▶ _TRY IT_
Filter the records down to the lines that hold the word "computer", and copy each of those lines.

[DATA RECORDS Boundary: Start]

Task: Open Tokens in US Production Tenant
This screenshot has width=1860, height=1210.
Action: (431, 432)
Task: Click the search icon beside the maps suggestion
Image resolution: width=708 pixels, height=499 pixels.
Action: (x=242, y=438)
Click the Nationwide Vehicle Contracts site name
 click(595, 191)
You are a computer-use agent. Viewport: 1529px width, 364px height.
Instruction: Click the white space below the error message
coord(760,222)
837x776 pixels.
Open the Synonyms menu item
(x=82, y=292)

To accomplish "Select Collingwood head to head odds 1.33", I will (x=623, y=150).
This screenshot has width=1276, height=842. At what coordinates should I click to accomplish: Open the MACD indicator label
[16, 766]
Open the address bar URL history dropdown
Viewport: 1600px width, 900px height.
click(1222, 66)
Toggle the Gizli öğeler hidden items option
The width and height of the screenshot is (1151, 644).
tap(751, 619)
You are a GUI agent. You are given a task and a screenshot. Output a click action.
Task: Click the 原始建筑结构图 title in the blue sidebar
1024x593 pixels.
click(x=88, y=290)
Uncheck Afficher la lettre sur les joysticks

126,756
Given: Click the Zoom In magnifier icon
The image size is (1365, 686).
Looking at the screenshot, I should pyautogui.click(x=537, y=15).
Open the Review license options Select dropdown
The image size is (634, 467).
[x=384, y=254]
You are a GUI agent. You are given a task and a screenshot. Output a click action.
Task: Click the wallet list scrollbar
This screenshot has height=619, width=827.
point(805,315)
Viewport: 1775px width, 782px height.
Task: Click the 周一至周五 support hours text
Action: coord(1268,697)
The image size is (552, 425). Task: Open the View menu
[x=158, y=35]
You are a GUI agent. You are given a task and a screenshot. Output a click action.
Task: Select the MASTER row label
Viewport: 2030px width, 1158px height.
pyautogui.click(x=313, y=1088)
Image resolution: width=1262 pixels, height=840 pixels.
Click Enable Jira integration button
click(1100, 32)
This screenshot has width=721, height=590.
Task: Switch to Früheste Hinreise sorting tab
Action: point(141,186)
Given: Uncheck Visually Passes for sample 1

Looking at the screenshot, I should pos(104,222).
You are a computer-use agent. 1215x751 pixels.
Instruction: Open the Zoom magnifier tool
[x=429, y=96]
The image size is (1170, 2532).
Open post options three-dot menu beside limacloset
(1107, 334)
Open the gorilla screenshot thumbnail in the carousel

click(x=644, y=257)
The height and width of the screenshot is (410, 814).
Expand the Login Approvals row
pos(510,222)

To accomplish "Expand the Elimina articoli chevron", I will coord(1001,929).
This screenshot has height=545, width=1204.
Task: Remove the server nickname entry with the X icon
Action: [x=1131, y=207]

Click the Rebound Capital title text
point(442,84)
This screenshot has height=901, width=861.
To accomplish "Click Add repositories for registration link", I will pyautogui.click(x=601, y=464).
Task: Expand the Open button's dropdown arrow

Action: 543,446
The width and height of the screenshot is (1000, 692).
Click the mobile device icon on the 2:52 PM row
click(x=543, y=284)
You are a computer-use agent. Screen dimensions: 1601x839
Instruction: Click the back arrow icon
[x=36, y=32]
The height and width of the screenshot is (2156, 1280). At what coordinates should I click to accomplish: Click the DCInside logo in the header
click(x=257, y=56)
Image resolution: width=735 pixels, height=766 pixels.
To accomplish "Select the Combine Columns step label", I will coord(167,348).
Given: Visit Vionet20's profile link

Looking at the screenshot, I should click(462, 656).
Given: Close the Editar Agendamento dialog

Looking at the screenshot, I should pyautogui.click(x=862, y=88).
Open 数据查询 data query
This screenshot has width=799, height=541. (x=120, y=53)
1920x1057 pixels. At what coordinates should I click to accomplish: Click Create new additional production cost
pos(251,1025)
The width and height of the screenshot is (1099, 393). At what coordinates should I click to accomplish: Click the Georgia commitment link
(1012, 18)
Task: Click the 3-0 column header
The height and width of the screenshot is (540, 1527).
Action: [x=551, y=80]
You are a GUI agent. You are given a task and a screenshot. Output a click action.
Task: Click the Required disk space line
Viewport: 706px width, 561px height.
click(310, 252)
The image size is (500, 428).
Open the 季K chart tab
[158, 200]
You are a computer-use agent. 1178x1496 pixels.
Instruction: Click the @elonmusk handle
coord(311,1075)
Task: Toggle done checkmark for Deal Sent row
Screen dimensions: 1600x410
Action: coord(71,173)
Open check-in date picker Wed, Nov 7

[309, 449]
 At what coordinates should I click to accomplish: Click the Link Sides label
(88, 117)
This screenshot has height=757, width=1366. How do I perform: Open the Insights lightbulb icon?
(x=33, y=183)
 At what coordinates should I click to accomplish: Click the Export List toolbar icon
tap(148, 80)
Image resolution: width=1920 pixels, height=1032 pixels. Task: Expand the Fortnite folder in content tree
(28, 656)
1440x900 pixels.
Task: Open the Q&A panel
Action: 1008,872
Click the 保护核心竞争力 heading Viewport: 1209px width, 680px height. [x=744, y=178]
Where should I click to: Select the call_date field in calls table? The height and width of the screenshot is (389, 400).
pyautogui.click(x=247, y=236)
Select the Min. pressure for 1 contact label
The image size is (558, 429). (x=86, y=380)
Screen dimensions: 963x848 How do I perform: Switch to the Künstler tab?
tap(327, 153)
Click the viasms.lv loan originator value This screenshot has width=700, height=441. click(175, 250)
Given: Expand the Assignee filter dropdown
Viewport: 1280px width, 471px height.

[DATA RECORDS Boundary: End]

▶ _EXERCISE ANSWER_
You are a computer-use agent. Viewport: 1529px width, 364px height.
You are a computer-use agent. 1215x751 pixels.
You are a computer-use agent. Screen dimensions: 1601x839
You are a computer-use agent. 1178x1496 pixels.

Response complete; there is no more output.